Monday, 28 June 2010

Just A Line

OK. Fine. If you guys want me to say it straight to his face, I WILL. Instead of posting it up here, I just can't take it anymore! I've got nothing to lose anyway, everyone already knows, HE already knows... So? Why the hell am I still thinking 'Should I tell or not?' Besides, he already knows, telling, is just for the fun. I like it. I don't know why, but... Confessing is an easy but hard thing to do...

Whatever... Just... Need to find the right time. Nah. What the hell, tomorrow is GREAT.

I'm kinda high, so... Gimme support, and... I'll do it. I'm a bit crazy for some reason. I feel like exploding... Too much...

Oh well... Good night, and good day.


Friday, 25 June 2010

June 25th 2010

I really don't know what title's best. I'm running outta titles... I even forgot the title for my book!

June 25th... The preliminary competition, Kiko's first death anniversary... Just to make things better, this is Micheal Jackson's first death anniversary too. I got it right, right? Cause... Screwing up people's death day is a bad thing...

The results were... Okay. 66.8... I was going for 70. But... I guess it's okay, I tried my best to not screw up, I was a bit worried about part 3, but... I did it. Not perfect... But, I tried... Good? Maybe...

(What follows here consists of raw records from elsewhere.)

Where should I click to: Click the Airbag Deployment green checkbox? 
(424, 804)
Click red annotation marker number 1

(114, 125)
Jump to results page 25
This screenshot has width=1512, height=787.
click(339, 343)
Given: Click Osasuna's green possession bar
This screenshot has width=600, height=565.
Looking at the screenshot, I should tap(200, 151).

My mum said that the GCs should smile, only one... ONE... Has a smile on, from the start to the end. No, not soloist, but CG2... Marianne...

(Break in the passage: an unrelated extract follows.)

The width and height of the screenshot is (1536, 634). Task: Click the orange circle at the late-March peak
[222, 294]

I don't know about everyone, I just concentrated on myself...

Avoiding, huh? Well, can't blame him... The o_o||| face you typed, I actually imagined his face like that... He didn't have foam coming out from his mouth right? Everyone's the same, no matter what. It must be a shock for him. What happened to the 'We never intent to let him know about it' thing? Whatever... It's already done anyway, just gotta live with for another 6 months. I'll just act like I don't know a damn thing. I'm actually avoiding it too. I don't know how many people already know, so... I don't know anything.

DAMMIT

Can things get any worse? I know he wont but I'm still hoping that he will, I'm believing in the impossible right now. UGH. I know that I said that I'd do anything, but, if you know me, you know that I wont change for anyone. Even if my life depends on my change, I wont change... I like the way am I. So what if I'm not the brightest or prettiest of all? So what if I don't give a damn about my hair, my face or my diet? I can do what I like. So what if I hate school? Who doesn't? So what if I'm lazy? Isn't everyone?

You know something...

I like Hong Leong, so, if he doesn't like me, he doesn't. I don't care. I'm tired of all this actually. I don't know why, but... I just am. I never saw this coming, I didn't think that he'd find out. So... Yea. I like him, but... I don't want him to like me. Maybe...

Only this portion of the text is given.